2

I am trying to understand the output of the code given at : http://phrack.org/issues/60/10.html

Quoting it here for reference:

#include <stdio.h>

int main(void){
        int l;
        short s;
        char c;

        l = 0xdeadbeef;
        s = l;
        c = l;

        printf("l = 0x%x (%d bits)\n", l, sizeof(l) * 8);
        printf("s = 0x%x (%d bits)\n", s, sizeof(s) * 8);
        printf("c = 0x%x (%d bits)\n", c, sizeof(c) * 8);

        return 0;
}

The output i get on my machine is:-

l = 0xdeadbeef (32 bits)
s = 0xffffbeef (16 bits)
c = 0xffffffef (8 bits)

Here is my understanding:-

The assignments s=l, c=l will result in s and c being promoted to ints and they will have the last 16 bits (0xbeef) and last 8 bits (0xef) of l respectively.

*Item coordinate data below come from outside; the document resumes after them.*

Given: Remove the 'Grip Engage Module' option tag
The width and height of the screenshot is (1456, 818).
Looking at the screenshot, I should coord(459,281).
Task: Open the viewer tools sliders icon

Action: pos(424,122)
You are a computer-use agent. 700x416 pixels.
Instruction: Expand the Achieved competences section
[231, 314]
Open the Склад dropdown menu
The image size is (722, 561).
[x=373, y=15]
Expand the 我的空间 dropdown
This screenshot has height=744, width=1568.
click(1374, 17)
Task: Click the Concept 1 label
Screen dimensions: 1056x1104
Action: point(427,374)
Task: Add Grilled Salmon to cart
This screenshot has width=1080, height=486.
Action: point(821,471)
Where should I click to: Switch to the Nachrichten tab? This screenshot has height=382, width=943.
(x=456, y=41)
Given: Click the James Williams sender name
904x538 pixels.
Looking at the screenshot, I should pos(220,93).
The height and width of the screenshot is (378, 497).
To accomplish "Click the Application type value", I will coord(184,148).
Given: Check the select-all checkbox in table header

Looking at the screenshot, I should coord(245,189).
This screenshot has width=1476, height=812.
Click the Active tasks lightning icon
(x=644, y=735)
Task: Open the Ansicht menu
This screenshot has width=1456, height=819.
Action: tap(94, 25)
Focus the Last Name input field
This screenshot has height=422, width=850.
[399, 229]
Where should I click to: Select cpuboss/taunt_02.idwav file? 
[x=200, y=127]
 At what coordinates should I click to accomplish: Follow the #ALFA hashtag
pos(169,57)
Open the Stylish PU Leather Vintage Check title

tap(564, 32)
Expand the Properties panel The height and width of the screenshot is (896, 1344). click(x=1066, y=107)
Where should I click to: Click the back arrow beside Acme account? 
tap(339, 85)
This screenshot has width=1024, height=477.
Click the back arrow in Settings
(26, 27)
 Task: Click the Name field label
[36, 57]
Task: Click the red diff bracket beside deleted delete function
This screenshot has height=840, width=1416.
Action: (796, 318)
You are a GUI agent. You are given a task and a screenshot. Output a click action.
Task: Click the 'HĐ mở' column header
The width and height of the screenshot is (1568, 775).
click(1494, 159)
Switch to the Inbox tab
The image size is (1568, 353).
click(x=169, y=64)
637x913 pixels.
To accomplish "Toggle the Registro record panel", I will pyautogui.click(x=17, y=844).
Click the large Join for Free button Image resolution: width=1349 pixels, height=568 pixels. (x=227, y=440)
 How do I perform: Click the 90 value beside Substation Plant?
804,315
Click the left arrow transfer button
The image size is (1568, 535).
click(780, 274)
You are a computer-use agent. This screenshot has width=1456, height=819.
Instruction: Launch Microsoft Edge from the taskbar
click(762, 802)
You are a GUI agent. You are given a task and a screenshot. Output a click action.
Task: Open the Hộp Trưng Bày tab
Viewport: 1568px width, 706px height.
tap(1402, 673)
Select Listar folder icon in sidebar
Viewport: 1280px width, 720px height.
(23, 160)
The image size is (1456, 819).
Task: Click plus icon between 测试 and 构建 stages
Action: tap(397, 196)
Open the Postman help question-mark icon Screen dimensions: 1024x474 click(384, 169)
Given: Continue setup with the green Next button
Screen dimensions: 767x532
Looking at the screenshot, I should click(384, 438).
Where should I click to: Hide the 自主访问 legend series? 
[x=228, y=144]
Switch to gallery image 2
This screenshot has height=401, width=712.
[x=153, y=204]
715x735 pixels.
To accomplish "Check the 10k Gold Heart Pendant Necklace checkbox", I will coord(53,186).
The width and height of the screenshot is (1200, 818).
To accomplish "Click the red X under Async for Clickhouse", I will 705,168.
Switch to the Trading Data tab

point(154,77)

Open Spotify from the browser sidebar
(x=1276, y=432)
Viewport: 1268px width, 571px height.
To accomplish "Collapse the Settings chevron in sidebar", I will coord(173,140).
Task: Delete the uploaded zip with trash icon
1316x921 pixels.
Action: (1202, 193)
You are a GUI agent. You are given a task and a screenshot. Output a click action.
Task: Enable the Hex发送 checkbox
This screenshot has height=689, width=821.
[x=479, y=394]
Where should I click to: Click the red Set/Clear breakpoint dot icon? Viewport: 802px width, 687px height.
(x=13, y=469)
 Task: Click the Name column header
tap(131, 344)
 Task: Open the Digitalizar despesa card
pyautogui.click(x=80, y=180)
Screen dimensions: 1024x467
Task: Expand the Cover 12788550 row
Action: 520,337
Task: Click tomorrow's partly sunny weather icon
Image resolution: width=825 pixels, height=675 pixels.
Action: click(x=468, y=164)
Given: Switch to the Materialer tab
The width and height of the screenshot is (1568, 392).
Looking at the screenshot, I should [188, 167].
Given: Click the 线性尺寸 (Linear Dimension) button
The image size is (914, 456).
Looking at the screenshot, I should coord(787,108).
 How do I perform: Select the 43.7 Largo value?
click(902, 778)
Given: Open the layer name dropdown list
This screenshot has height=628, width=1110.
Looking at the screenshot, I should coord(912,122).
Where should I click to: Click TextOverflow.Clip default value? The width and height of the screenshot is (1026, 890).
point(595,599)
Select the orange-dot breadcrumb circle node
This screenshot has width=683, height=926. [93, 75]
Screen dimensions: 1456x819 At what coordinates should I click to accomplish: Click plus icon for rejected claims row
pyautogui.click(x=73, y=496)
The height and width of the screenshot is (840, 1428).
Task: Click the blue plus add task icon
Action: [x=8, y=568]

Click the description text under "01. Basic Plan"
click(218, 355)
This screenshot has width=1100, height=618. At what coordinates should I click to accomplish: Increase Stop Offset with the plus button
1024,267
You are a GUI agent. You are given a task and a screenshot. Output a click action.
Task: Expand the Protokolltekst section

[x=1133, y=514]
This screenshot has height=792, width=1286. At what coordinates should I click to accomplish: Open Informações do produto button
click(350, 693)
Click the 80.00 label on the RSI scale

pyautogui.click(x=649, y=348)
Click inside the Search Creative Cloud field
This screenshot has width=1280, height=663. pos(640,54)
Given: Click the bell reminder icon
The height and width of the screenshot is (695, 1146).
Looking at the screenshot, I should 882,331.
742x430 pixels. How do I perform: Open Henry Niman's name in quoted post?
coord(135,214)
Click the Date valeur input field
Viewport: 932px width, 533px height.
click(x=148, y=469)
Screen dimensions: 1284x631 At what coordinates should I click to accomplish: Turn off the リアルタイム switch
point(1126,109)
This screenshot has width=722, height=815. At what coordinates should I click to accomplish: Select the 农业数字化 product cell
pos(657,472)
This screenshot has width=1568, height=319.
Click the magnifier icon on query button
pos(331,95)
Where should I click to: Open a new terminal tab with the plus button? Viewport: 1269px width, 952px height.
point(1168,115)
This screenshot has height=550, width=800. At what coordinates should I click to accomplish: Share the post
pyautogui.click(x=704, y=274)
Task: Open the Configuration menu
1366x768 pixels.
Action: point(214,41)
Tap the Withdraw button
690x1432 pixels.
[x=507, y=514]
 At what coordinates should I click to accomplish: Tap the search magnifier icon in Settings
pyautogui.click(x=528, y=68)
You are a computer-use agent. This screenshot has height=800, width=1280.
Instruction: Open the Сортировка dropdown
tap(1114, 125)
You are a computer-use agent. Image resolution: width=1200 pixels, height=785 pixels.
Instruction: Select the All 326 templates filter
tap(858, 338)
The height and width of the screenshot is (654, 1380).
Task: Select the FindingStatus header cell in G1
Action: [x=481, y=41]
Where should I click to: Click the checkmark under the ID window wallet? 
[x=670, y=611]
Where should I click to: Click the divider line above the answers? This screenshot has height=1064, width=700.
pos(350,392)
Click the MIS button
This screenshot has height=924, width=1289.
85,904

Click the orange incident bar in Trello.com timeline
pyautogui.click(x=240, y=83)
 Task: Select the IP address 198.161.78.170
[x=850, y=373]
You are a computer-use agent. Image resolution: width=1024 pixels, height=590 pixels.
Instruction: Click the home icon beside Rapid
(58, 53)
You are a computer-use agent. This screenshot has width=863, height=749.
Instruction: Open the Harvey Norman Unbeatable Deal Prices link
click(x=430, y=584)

Printf tries to interpret each of the above values (l,s and c) as unsigned integers (as %x is passed as the format specifier). From the output i see that sign extension has taken place. My doubt is that since %x represents unsigned int, why has the sign extension taken place while printing s and c? Should not the output for s be 0x0000beef and for c be 0x000000ef?

user720694
  • 2,035
  • 6
  • 35
  • 57
  • The sign extension took place during the push, not the print. And your assignments are implementation defined. If a value is not representable for a signed target type, the implementation takes over. Don't rely on the observed behavior your getting (though bit-truncation is indeed the most common behavior I've certainly witnessed). – WhozCraig Jan 19 '15 at 05:43
  • 3
    `printf` is a variadic function, which means that arguments of the types `short` and `char` are promoted to `int` when the function is called. – Frxstrem Jan 19 '15 at 05:44
  • 2
    `sizeof` returns `size_t`, to print `size_t` you must use [`%zu`](http://stackoverflow.com/questions/940087/whats-the-correct-way-to-use-printf-to-print-a-size-t) – phuclv Jan 19 '15 at 07:50
  • and a byte doesn't always have 8 bits, use `CHAR_BIT` instead – phuclv Jan 19 '15 at 07:52
  • "The assignments `s=l` and `c=l` will result in `s` and `c` being promoted to `int`" - well, more like "will result in `l` being truncated to `short` and `char`". – barak manos Jan 19 '15 at 09:22
  • Side note: use `CHAR_BIT` (defined in `limits.h`) instead of `8`. – barak manos Jan 19 '15 at 09:23
  • char is intended to be an enumeration of characters and the compiler makes assumptions based on this. `signed char` or `unsigned char` exist for one byte ints. (char is used as the unit to specify sizes of other primitives, commonly 8 bits bytes.) Since c++11 there are more explicit types available may be preferred to the ambiguous naming and assumptions of the three char types. eg `uint32_t` `int_least8_t` `uint_fast16_t` ; respectively unsigned exactly 32bit if available on the system, smallest available signed int of at least 8bit, and fastest available unsigned int of at least 16bit. – Max Power Jul 02 '22 at 03:10

2 Answers2

2

why has the sign extension taken place while printing s and c

Let's see the following code:

unsigned char ucr8bit; /* Range is 0 to 255 on my machine */
signed char cr8bit; /* Range is -128 to 127 on my machine */
int i32bit;
cr8bit = MINUS_100;  /* (char)(-100) or 0x9C */
i32bit = cr8bit;     /* i32 bit is -100 or 0xFFFFFF9C */

As you can see, althout the number -100 is same, its representation is not mere prepending 0s in wider character but may be prepending the MSB or sign bit of the signed type in 2s complement system and 1s complement system.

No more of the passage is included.